Unlike other
antidepressants,
mirtazapine does not inhibit the reuptake of
norepinephrine or
serotonin but acts as an antagonist at presynaptic alpha(2)-receptors, at postsynaptic 5-HT2 and 5-HT3 receptors, and at histaminergic
H1 receptors. Furthermore,
mirtazapine has been shown to acutely inhibit
cortisol secretion in healthy subjects. In the present study, the impact of
mirtazapine treatment on salivary
cortisol secretion was investigated in 12 patients (4 men, 8 women) suffering from major depression according to DSM-IV criteria. Patients were treated with
mirtazapine for 3 weeks, receiving 15 mg
mirtazapine on day 0, 30 mg on day 1 and 45 mg per day from day 2 up to the end of the study (day 21). Response to
mirtazapine treatment was defined by a reduction of at least 50% in the Hamilton Rating Scale for Depression after 3 weeks of
therapy. Salivary
cortisol concentrations were measured before treatment (day -1), at the beginning of treatment (day 0), after 1 week (day 7) and after 3 weeks (day 21) of treatment with
mirtazapine. Saliva samples were collected hourly from 08.00 until 20.00 h. The area under the curve values served as parameter for the salivary
cortisol secretion.
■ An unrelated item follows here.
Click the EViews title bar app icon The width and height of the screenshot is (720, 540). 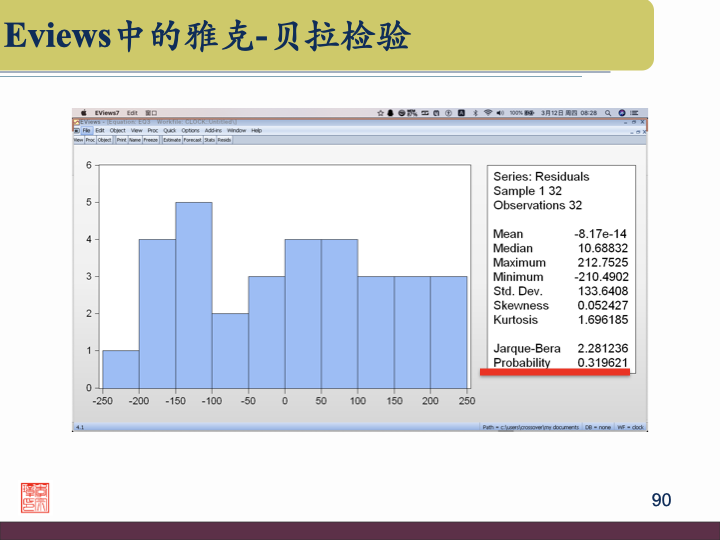[x=76, y=122]
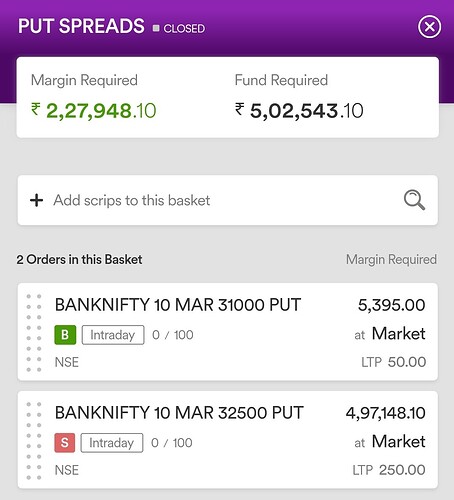The image size is (454, 500).
Task: Click the plus icon to add scrips
Action: 36,200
Following analysis of variance with a repeated measures design, tests with contrasts revealed a significant reduction of
cortisol concentrations already after 1 day of
mirtazapine treatment that was comparable in responders and nonresponders. In addition to new pharmacological approaches such as
CRH1 receptor antagonists,
mirtazapine therefore appears to be an effective strategy to decrease
hypercortisolism and restore HPA system dysregulation in depression. However, the importance of the acute inhibitory effects of
mirtazapine on
cortisol secretion for its
antidepressant efficacy has to be further clarified.